Vinesh comes to Tokyo as the top seed in her weight class. Mirabai has the world record in clean and jerk. Deepika is the World No 1 in women’s recurve archery. Apurvi, despite her recent woes, is formidable in women’s 10m air rifle, which is the one discipline in shooting that is crying for an Olympic medal. All three of them will get their shot at redemption in the first few days of the Olympics as will Vikas, who has embraced life as a pro boxer but still stuck around till the Tokyo Games to end his amateur stint.
That old adage about the Olympics will hold true for all of them at Tokyo: it’s not good enough to be the best. You need to be the best on the stage where it counts.
Which brings us to another set of Indian medal hopefuls.
Neeraj Chopra and Bajrang Punia have never been to the Olympics. Neither have Saurabh Chaudhury, Manu Bhaker, Divyansh Singh Panwar and Elavenil Valarivan, gun-totting boys and girls who have been swaggering into the shooting hall at World Cups like they own it.
The reputation of these first-timers precedes them. Our top athletes got to the top by keeping tabs on the best in the world. The world’s best track Neeraj and Bajrang. When Neeraj picks up an injury, the top throwers from Germany take notice.
Deepali Deshpande, a high-performance coach of the rifle shooters who has seen likes of Divyansh and Elavenil enter the sport, break into the junior ranks, then make the senior team in a matter of months, calls them the post-Bindra generation.
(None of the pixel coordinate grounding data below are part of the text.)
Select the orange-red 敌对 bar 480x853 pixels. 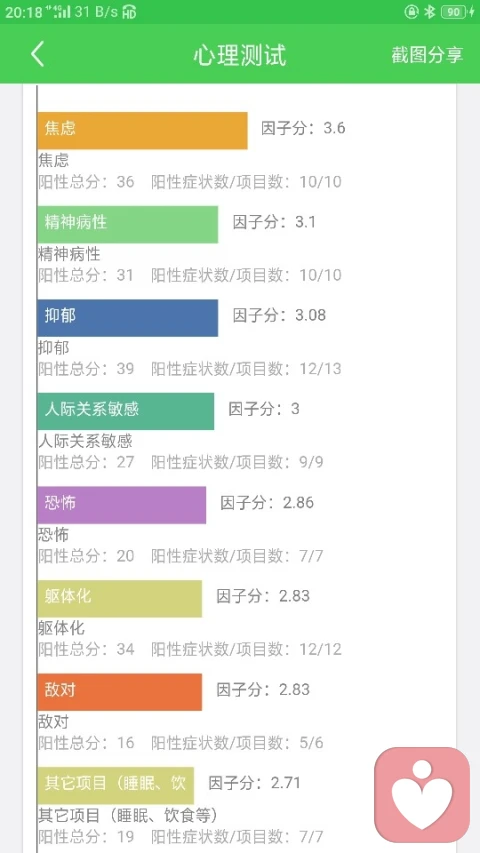coord(119,692)
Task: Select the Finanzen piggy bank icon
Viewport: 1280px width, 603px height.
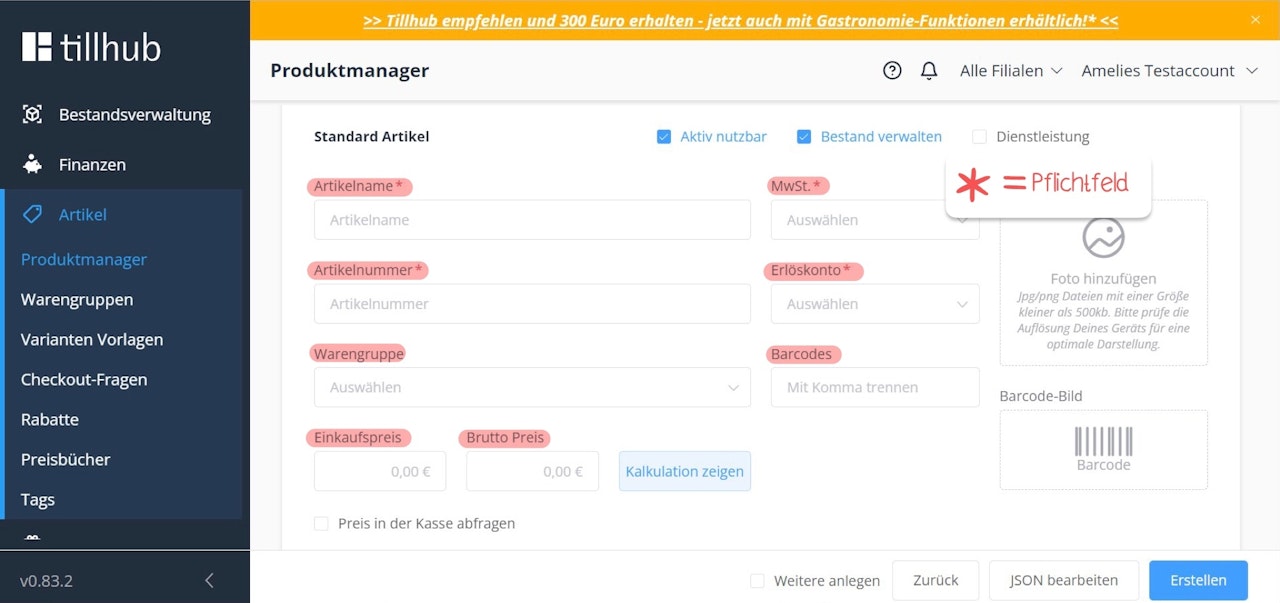Action: [x=33, y=164]
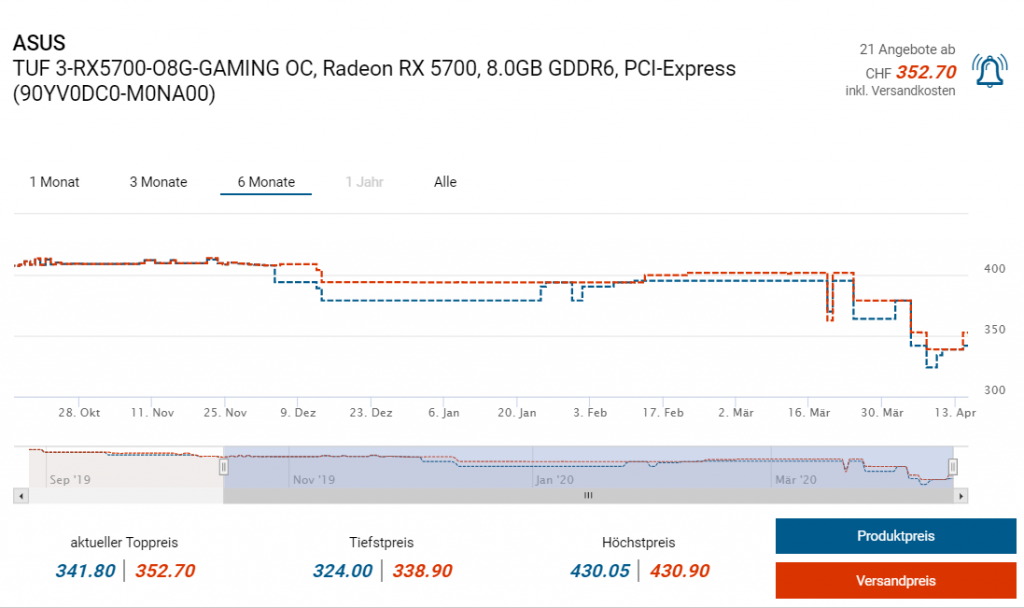Click the scrollbar left arrow

coord(19,495)
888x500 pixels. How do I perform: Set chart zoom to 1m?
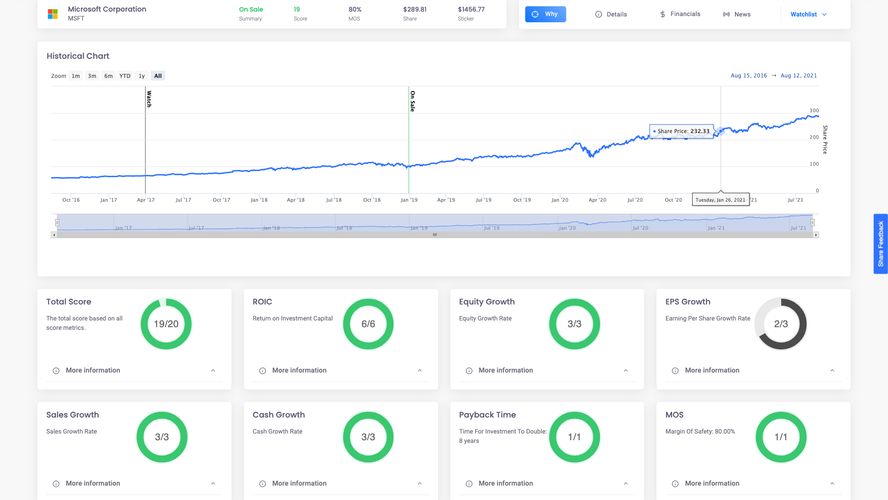(76, 76)
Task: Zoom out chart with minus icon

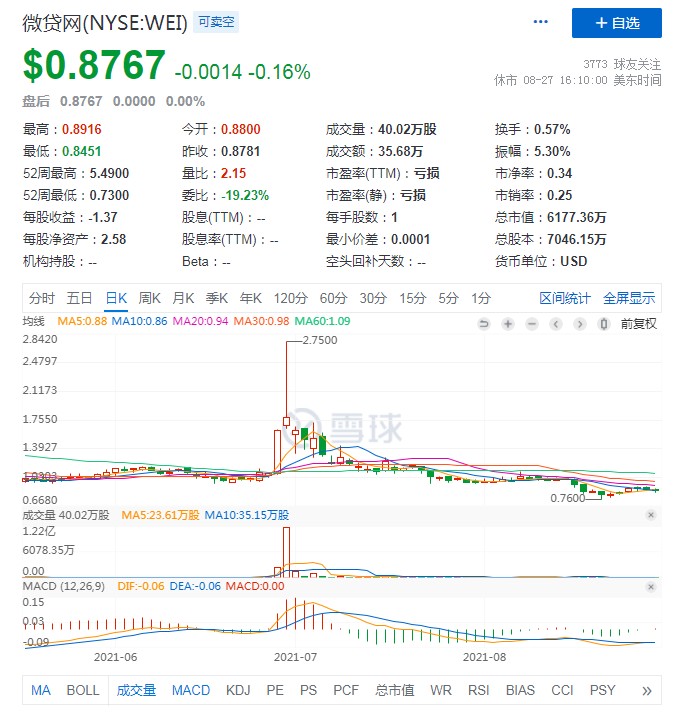Action: click(532, 323)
“The first day they stood at the lane they wanted to become an Olympic champion. This is a characteristic of this generation. They think they deserve the best. And they’re willing to fight for it. It’s not like the ‘theek hai’, and ‘chalta hai’ kind of attitude,” said Deshpande, who got to her debut Olympics at Athens 2004 after nearly 16 years of shooting. “For our generation of shooters, we didn’t have too many idols. No milestones to reach. In fact, we had to create milestones on every step. Everything we did became a milestone.”
Arguably, the biggest milestone among those was the gold at Beijing 2008.
Some of these sharpshooters were not old enough to tell a rifle from a pistol when Abhinav Bindra won India’s first — and to date, only — individual Olympic gold. Obviously, they didn’t watch that moment on television in Beijing either.
But should they make it to a medal round at Tokyo, you can be sure Bindra is watching. Even if it means waking up at 5 am.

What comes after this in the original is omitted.